La carrière de quelques livres continue comme celle, discrète mais tenace d’un printemps 76 (Stock) écrit par le journaliste sportif et chroniqueur Vincent Duluc qui retrouve sa jeunesse et le grand Saint Étienne, « dont il revisite quarante ans sous un prisme plus politique que sportif » nous dit Christophe Alix de LibéL, il avait déjà eu les honneurs du Figaro la semaine dernière.   Tous les vivants a droit aux honneurs du Figlitt après ceux du MDL, ce roman noir et américain du sud des Etats Unis, qui se construit sur un fait divers à la Landru – et qui, du reste, a inspiré La nuit du chasseur– gagne le Figlitt après le MDL. Son côté Truman Capote plutôt qu’Ellroy n’est pas pour rien dans cette ascension.  

Côté feuilletons littéraires, Étienne de Montety s’intéresse à L’autre Joseph, de Kéthévane Davrichewy, drôle de roman par lequel l’auteure cherche à retracer le curieux destin de son arrière-grand-père géorgien Davrichachvili, dont l’histoire à l’aventure en Europe ne serait pas très originale s’il n’avait été le presque sosie de Joseph Staline. Lui-même sera l’auteur nous dit le chroniqueur « d’un livre de souvenirs assez trivialement intitulé Ah ce qu’on rigolait bien avec mon copain Staline » car les deux enfants sont réellement amis et vivent dans le même village ; on connaît le destin du plus célèbre, l’autre part à Paris appartient à la génération qui pense pouvoir changer le monde : « Tous rêvent de matins qui chantent, même si, pour le moment, l’aube a la lumière blême de la pauvreté et des mirages » constate Étienne de Montety. Reste un roman dont il souligne la qualité intimiste, loin du bruit des grandes symphonies de la guerre.

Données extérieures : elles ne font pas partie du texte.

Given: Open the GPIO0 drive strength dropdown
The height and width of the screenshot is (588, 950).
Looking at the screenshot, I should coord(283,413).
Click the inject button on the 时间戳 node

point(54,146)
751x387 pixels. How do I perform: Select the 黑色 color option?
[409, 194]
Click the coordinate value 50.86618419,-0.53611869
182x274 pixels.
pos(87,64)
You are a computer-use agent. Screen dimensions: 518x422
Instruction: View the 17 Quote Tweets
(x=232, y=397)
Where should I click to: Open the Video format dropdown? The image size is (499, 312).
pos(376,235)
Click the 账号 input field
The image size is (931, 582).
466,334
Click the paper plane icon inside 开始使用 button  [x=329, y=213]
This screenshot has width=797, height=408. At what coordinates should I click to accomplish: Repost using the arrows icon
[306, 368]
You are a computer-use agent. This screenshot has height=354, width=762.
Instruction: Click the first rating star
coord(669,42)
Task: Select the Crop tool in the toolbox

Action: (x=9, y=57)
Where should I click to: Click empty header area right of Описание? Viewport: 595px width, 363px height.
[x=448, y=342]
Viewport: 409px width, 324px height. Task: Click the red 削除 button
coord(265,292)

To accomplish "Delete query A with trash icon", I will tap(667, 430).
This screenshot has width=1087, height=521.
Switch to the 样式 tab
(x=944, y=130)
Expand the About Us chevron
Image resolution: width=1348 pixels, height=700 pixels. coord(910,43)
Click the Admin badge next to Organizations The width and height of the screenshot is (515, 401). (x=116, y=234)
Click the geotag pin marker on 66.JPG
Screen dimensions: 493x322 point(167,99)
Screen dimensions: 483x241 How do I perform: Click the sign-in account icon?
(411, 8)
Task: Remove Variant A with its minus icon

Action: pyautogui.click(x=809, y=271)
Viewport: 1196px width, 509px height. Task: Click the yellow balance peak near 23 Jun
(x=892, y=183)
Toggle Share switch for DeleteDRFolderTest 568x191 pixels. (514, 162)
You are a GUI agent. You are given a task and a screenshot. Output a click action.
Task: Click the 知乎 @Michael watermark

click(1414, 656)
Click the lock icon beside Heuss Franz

Pour ce qui est de Sylvie Germain et d’Eric Chevillard ç’aurait pu être l’accord parfait vu le thème de la première, un animal (plus ou moins facile à percevoir cependant), mais, bon, proche du cochon, qui se transforme en être humain et les goûts animaliers du second. Las, s’il reconnaît un bon début pour A la table des hommes, Eric Chevillard n’aime pas la seconde partie. Qu’on ne s’y trompe pas, la critique n’est pas gratuite « C’est en fait à se demander si deux écrivains ne se sont pas relayés pour écrire ce livre. Le premier croit encore en la littérature et son talent étaye solidement cette foi ; le second s’incline devant le principe de réalité et sa créature à nulle autre pareille rentre dans le rang. » Pas de position de principe ici mais une véritable déconvenue d’auteur à auteur.